**Work to be completed**
In the records below, find the line with "Given: Click the Connections logo" and repeat exactly every line from it through the line with "539x333 pixels.". Pictures stay out.

(Saved data entries)
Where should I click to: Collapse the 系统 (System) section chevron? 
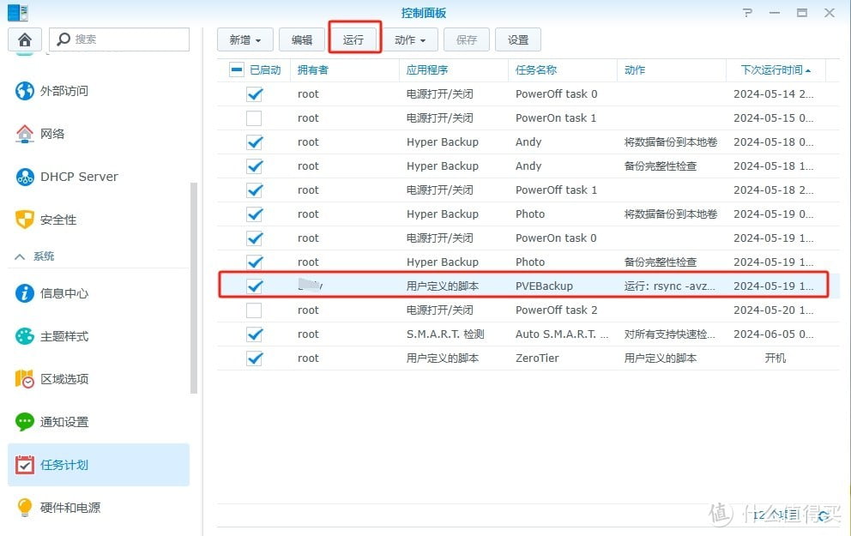point(20,256)
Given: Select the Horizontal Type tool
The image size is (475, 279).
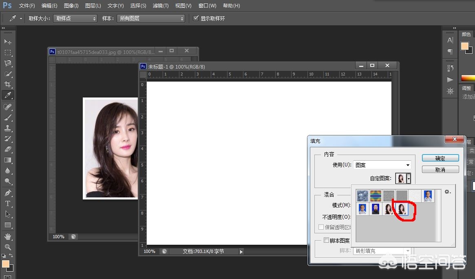Looking at the screenshot, I should click(x=8, y=204).
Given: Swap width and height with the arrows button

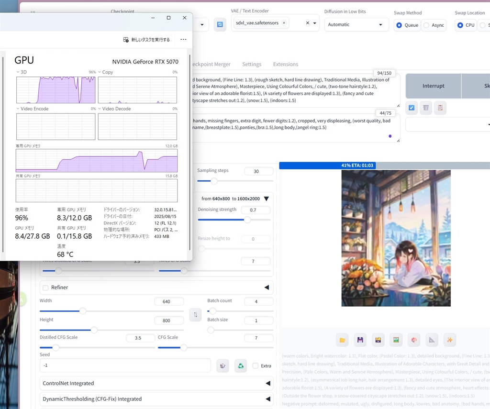Looking at the screenshot, I should click(x=195, y=315).
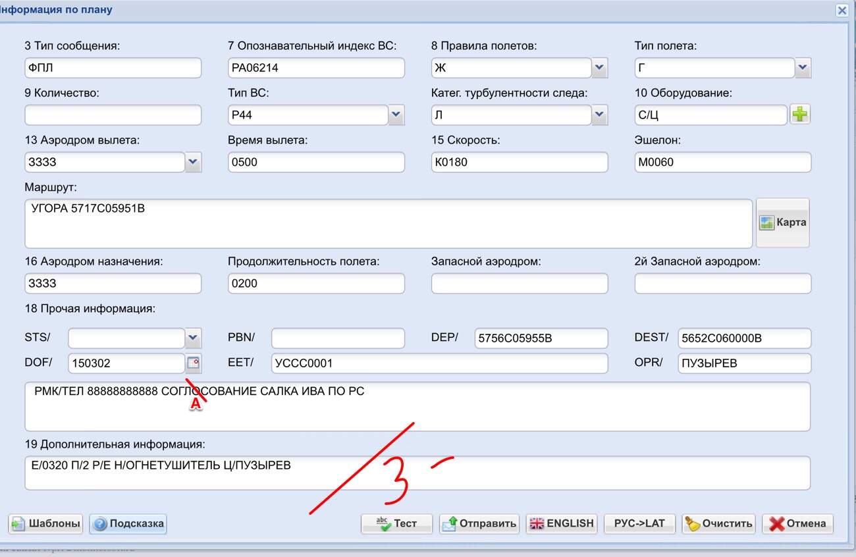Viewport: 856px width, 557px height.
Task: Open the Аэродром вылета dropdown
Action: [193, 161]

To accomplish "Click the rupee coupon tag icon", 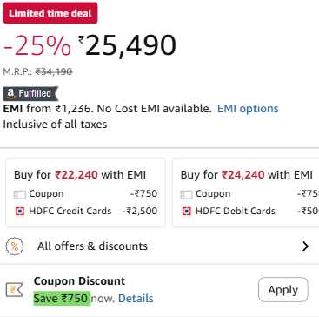I will coord(14,290).
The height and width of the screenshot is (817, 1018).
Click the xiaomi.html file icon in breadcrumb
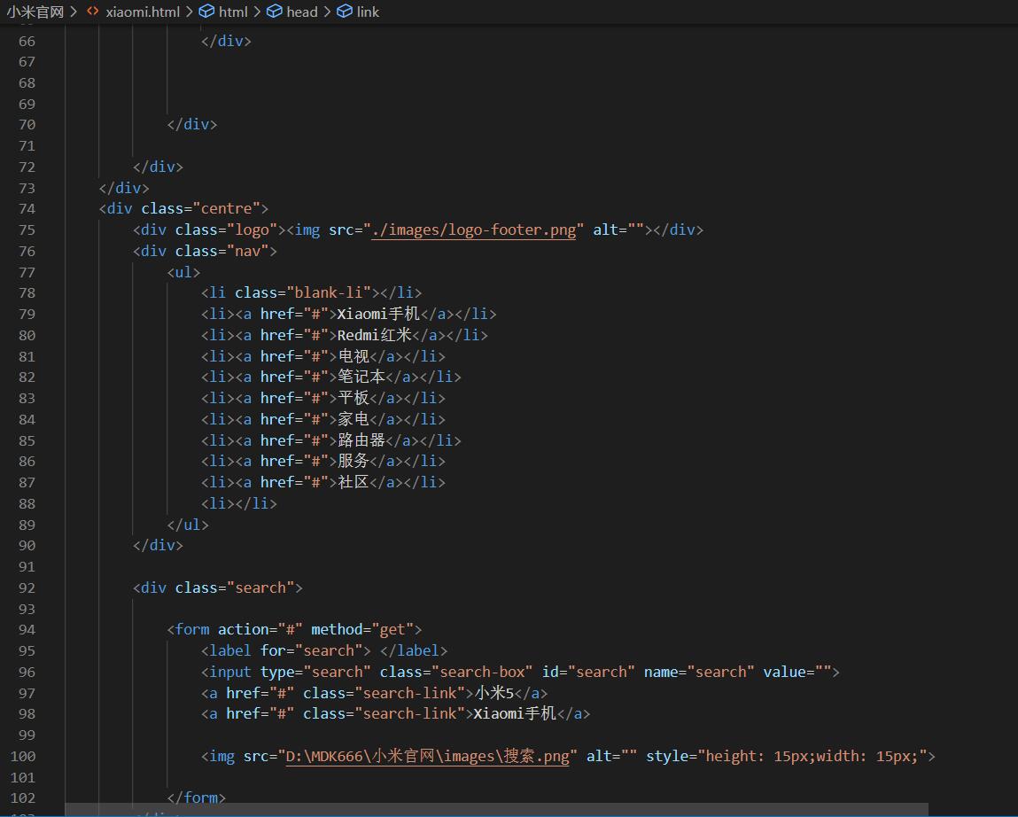[x=92, y=12]
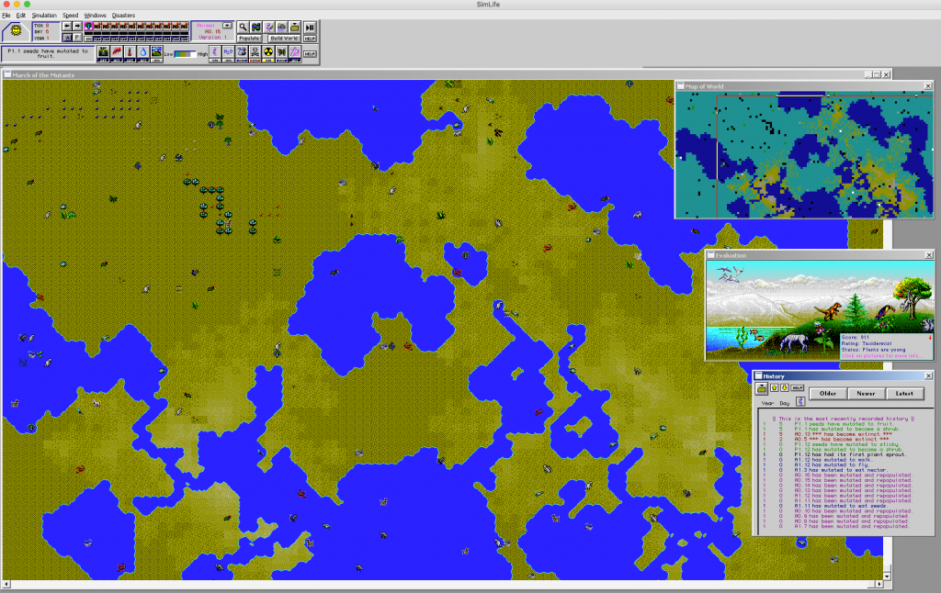Click the H2O toolbar icon

tap(226, 51)
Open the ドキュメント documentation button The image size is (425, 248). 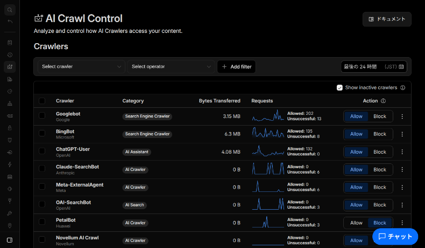coord(387,19)
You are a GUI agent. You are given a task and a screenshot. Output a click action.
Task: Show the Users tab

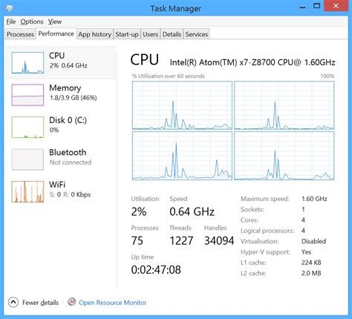click(151, 34)
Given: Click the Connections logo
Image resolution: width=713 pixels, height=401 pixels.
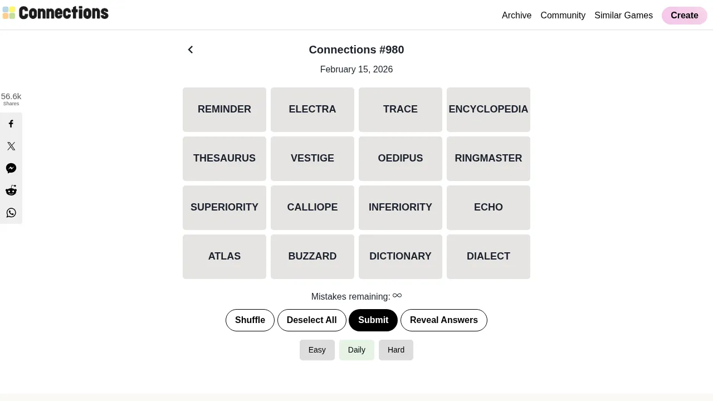Looking at the screenshot, I should (55, 12).
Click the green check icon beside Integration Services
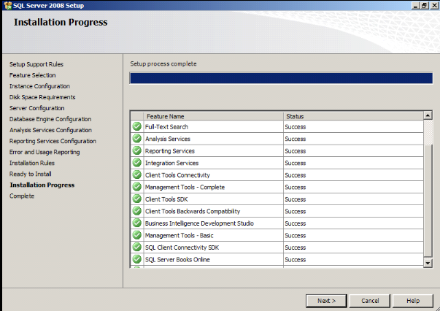This screenshot has width=440, height=311. [x=136, y=163]
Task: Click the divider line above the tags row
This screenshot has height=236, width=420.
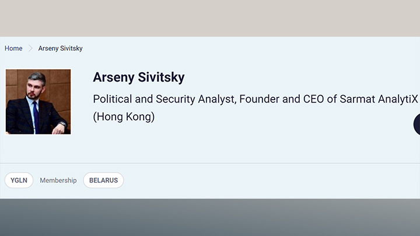Action: (x=210, y=163)
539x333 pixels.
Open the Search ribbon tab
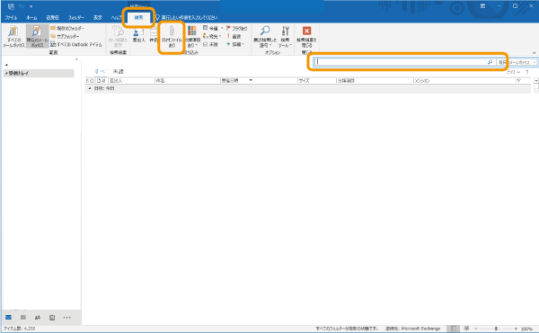pyautogui.click(x=138, y=17)

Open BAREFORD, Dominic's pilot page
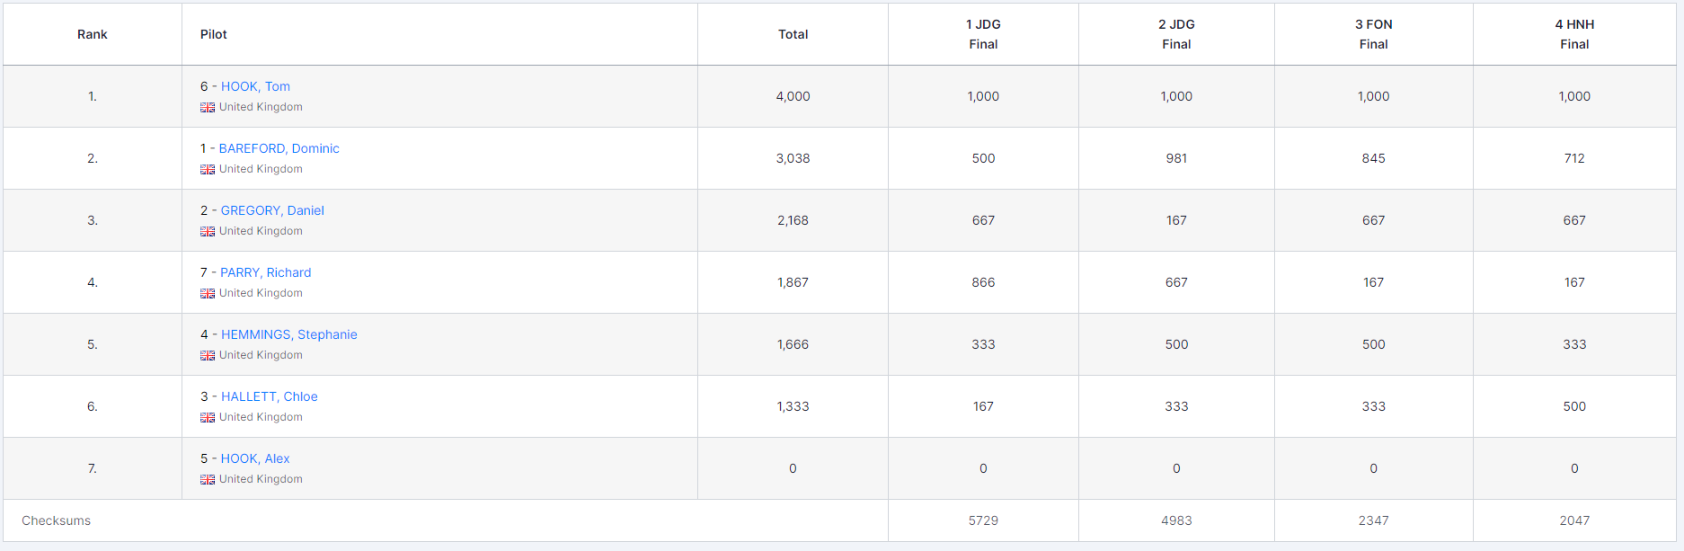pyautogui.click(x=279, y=148)
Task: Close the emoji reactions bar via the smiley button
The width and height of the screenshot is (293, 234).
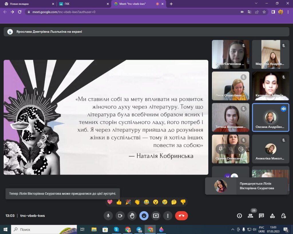Action: click(x=144, y=216)
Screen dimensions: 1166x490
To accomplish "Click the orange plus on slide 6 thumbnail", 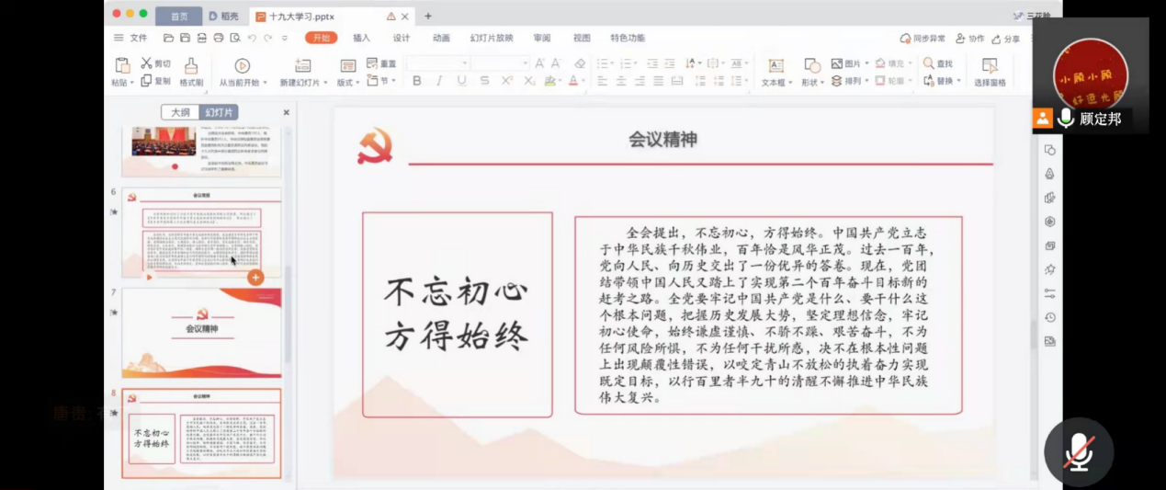I will pos(255,277).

**Exercise answer**
Given: Click the Connections logo
Image resolution: width=713 pixels, height=401 pixels.
Looking at the screenshot, I should (55, 12).
Click the green check icon beside Integration Services
This screenshot has width=440, height=311. [x=136, y=163]
Task: Click the divider line above the tags row
This screenshot has height=236, width=420.
Action: (x=210, y=163)
539x333 pixels.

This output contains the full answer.